Charles Millon, ancien ministre, fondateur et administrateur de l’Institut Thomas More

7 juin 2024 • Opinion •


Charles Millon, ancien ministre de la Défense, plaide pour l’entrée au Panthéon de « l’ange de Diên Biên Phu » décédé à l’âge de 99 ans, le 30 mai dernier. L’ancienne infirmière militaire incarnait les « valeurs d’honneur et de grandeur d’un monde ancien ».


J’appartiens à cette génération d’après-guerre dont la première prise de conscience de l’histoire remonte à la chute de Diên Biên Phu, le 7 mai 1954. Terrible bataille loin de la terre de France, dont l’on a commémoré les 70 ans il y a quelques semaines, à bas bruit.

J’étais enfant, mais je me souviens de la tension qui montait jour après jour au rythme des mauvaises nouvelles ; je me souviens de la fanfare silencieuse du 8 mai au matin, où les seuls tambours scandaient la complainte du deuil. Je me souviens des mines sombres, des crêpes noirs au bras des adultes. Je me souviens avoir pleuré ce soir-là. Parce que je prenais pleinement conscience que l’histoire venait de s’écrire de manière tragique. C’est cet événement qui a permis au petit garçon de huit ans que j’étais de comprendre que l’histoire s’écrit au présent. Au présent tragique. Mais c’est aussi là que j’ai probablement pris un peu confusément conscience que la France était un pays, une nation : quelque chose d’incarné.

Je ne crois pas que les générations suivantes puissent pleinement saisir ce que fut la chute de Dien Bien Phu pour la mienne. Même le 11 septembre ou le Bataclan ne sont pas du même ordre.

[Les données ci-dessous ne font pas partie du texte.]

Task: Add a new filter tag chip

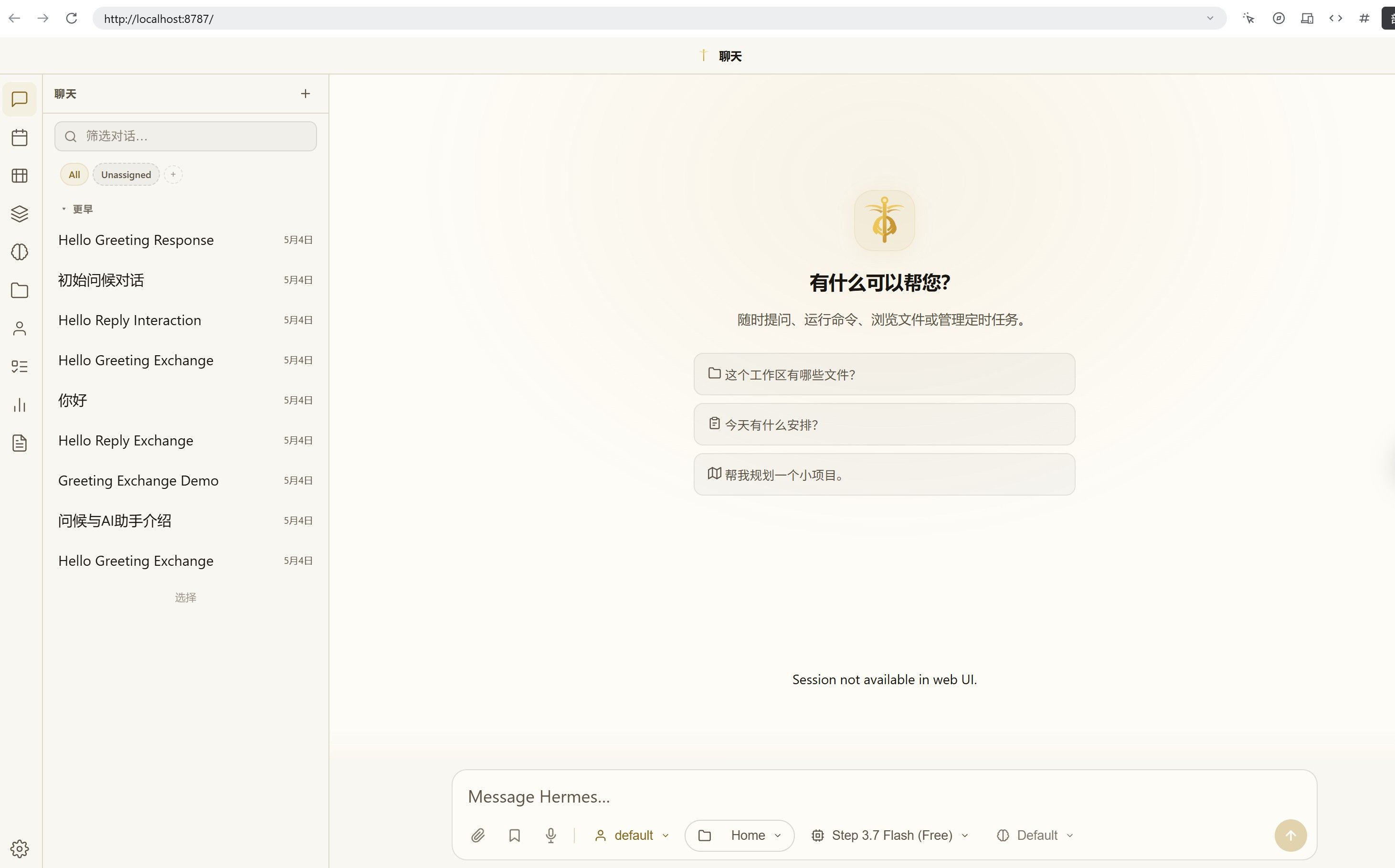Action: (173, 174)
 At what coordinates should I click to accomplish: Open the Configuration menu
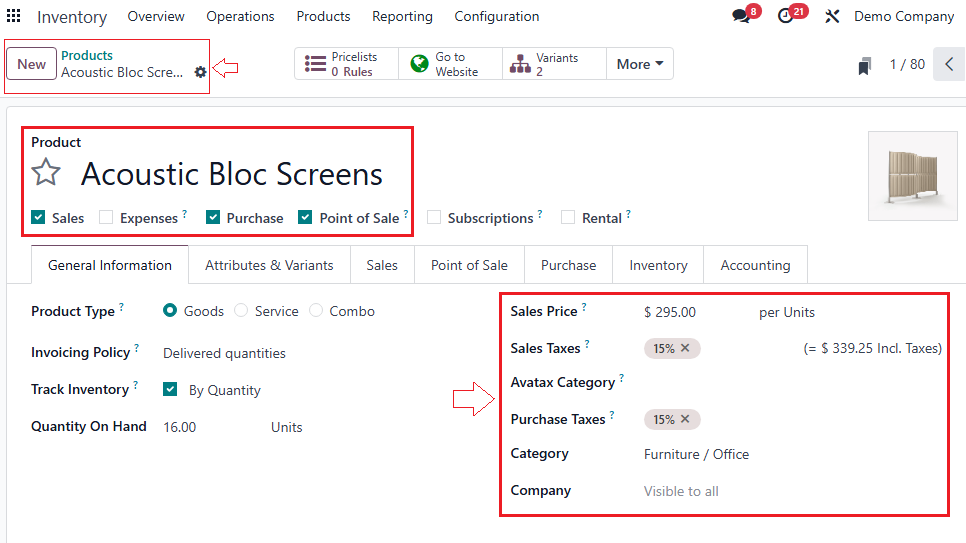496,16
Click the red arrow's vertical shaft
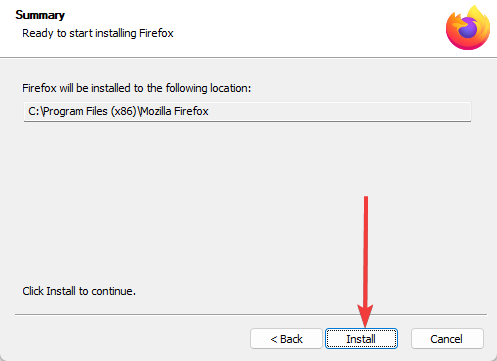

Si Dien Bien Phu c’est la nuit qui couvre notre pays, une nuit sombre, noire, dans cette nuit, luit cependant une étoile. Une belle étoile : Geneviève de Galard, « l’ange de Dien Bien Phu ». Elle figure à elle seule tant de choses : l’abnégation, le don gratuit prêt au sacrifice ultime pour la patrie. L’héroïsme chrétien dans l’humilité du service des autres, en l’occurrence des soldats mourants. Cette jeune femme, douce infirmière si seule et si vulnérable au milieu d’un monde d’hommes et de violence extrême, à ce moment-là, devient la dépositaire et l’incarnation de l’âme de la France.

Les journalistes, chez nous, mais aussi partout dans le monde et en particulier aux États-Unis, comprendront bien vite qu’il y avait en elle la résurgence des valeurs d’honneur et de grandeur d’un monde ancien, quand les politiques, les dirigeants, les gouvernants, les nouvelles élites avaient failli, été si petits, si médiocres qu’ils avaient conduit le pays au désastre et les héros à la mort.

J’ai toujours cru qu’à sa mort, il faudrait faire entrer Geneviève de Galard au Panthéon. Pour elle. Pour eux tous.

Certes, madame de Galard a été honorée de son vivant pour ses faits de guerre. Le général de Castries qui commandait le camp retranché, lorsqu’il la fit chevalier de la Légion d’honneur au cours même de la bataille, savait déjà que la jeune femme « restera pour les combattants de Dien Bien Phu, la plus pure incarnation des vertus héroïques de l’infirmière française ». Certes, notre contemporaine qui nous quitte à 99 ans ne fut pas Jeanne d’Arc et jamais ne commanda de troupes au feu. Mais au contraire, elle porta au plus haut point l’amour du faible, du blessé, du mourant, qu’elle manifesta par son dévouement sans limite le soin extrême que réclame toute vie humaine, même à l’article de la mort, surtout à l’article de la mort.

Quand encore selon les mots de sa distinction militaire, elle « a suscité l’admiration de tous par son courage tranquille et son dévouement souriant », elle fait définitivement « partie de cette opposition qui s’appelle la vie », comme disait Balzac ; opposition à tous les découragements, à tous les démons de l’à-quoi bon, à toutes les abdications, à toutes les capitulations, et à toutes les trahisons devant l’ennemi.

Notre temps, autant que les autres, parfois peut-être plus que les autres, a besoin de ces exemples de courage, de sacrifice, dont l’exercice est finalement à la portée de chacun pourvu qu’il ait la foi et le courage de faire le premier pas.

C’est pourquoi je vous demande, monsieur le président de la République, au nom du petit garçon que je fus, au nom de tous les petits enfants que nous fûmes et que nous sommes encore, aux regards béats d’admiration devant une jeune femme qui sous les bombardements de fer et de feu risqua cent fois sa vie pour soigner et sauver son prochain, de bien vouloir que la République admette parmi ses héros et ses saints cette nouvelle âme de feu, « l’ange de Dien Bien Phu ».